[RECORDS FOR PROCESSING Boundary: Start]

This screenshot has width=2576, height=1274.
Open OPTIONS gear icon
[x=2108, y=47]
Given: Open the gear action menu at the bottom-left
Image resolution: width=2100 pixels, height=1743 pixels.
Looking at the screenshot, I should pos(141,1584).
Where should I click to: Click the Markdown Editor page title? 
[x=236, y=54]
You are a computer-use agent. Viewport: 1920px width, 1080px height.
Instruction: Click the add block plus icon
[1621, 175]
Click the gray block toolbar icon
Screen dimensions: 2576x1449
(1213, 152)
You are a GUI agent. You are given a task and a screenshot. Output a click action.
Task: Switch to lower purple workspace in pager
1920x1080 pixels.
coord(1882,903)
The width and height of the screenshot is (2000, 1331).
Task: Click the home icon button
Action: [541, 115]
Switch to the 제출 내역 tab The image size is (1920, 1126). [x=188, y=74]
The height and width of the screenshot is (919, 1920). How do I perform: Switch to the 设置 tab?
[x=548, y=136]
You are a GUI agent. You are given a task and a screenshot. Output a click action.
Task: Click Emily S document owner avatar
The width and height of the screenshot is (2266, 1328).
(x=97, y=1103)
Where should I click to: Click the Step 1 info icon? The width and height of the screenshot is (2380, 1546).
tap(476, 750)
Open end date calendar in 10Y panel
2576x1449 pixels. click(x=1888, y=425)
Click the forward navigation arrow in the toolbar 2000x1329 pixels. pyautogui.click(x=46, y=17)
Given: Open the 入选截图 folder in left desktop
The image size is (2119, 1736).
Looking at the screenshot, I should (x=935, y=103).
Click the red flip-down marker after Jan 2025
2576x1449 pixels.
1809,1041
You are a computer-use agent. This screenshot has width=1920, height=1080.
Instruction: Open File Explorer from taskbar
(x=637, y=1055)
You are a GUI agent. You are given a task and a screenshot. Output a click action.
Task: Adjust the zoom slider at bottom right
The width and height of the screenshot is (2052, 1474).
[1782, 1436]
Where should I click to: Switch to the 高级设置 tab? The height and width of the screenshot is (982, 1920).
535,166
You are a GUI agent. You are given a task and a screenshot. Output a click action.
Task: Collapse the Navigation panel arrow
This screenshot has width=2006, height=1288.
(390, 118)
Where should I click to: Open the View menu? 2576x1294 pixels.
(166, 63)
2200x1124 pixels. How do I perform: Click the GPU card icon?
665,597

[RECORDS FOR PROCESSING Boundary: End]

▶ [ABOUT THIS TASK]:
Restate every entry above exactly as it stands.

▶ [EXERCISE ANSWER]:
This screenshot has width=2576, height=1274.
Open OPTIONS gear icon
[x=2108, y=47]
Given: Open the gear action menu at the bottom-left
Image resolution: width=2100 pixels, height=1743 pixels.
Looking at the screenshot, I should pos(141,1584).
Where should I click to: Click the Markdown Editor page title? 
[x=236, y=54]
You are a computer-use agent. Viewport: 1920px width, 1080px height.
Instruction: Click the add block plus icon
[1621, 175]
Click the gray block toolbar icon
Screen dimensions: 2576x1449
(1213, 152)
You are a GUI agent. You are given a task and a screenshot. Output a click action.
Task: Switch to lower purple workspace in pager
1920x1080 pixels.
coord(1882,903)
The width and height of the screenshot is (2000, 1331).
Task: Click the home icon button
Action: [541, 115]
Switch to the 제출 내역 tab The image size is (1920, 1126). [x=188, y=74]
The height and width of the screenshot is (919, 1920). How do I perform: Switch to the 设置 tab?
[x=548, y=136]
You are a GUI agent. You are given a task and a screenshot. Output a click action.
Task: Click Emily S document owner avatar
The width and height of the screenshot is (2266, 1328).
(x=97, y=1103)
Where should I click to: Click the Step 1 info icon? The width and height of the screenshot is (2380, 1546).
tap(476, 750)
Open end date calendar in 10Y panel
2576x1449 pixels. click(x=1888, y=425)
Click the forward navigation arrow in the toolbar 2000x1329 pixels. pyautogui.click(x=46, y=17)
Given: Open the 入选截图 folder in left desktop
The image size is (2119, 1736).
Looking at the screenshot, I should (x=935, y=103).
Click the red flip-down marker after Jan 2025
2576x1449 pixels.
1809,1041
You are a computer-use agent. This screenshot has width=1920, height=1080.
Instruction: Open File Explorer from taskbar
(x=637, y=1055)
You are a GUI agent. You are given a task and a screenshot. Output a click action.
Task: Adjust the zoom slider at bottom right
The width and height of the screenshot is (2052, 1474).
[1782, 1436]
Where should I click to: Switch to the 高级设置 tab? The height and width of the screenshot is (982, 1920).
535,166
You are a GUI agent. You are given a task and a screenshot. Output a click action.
Task: Collapse the Navigation panel arrow
This screenshot has width=2006, height=1288.
(390, 118)
Where should I click to: Open the View menu? 2576x1294 pixels.
(166, 63)
2200x1124 pixels. How do I perform: Click the GPU card icon?
665,597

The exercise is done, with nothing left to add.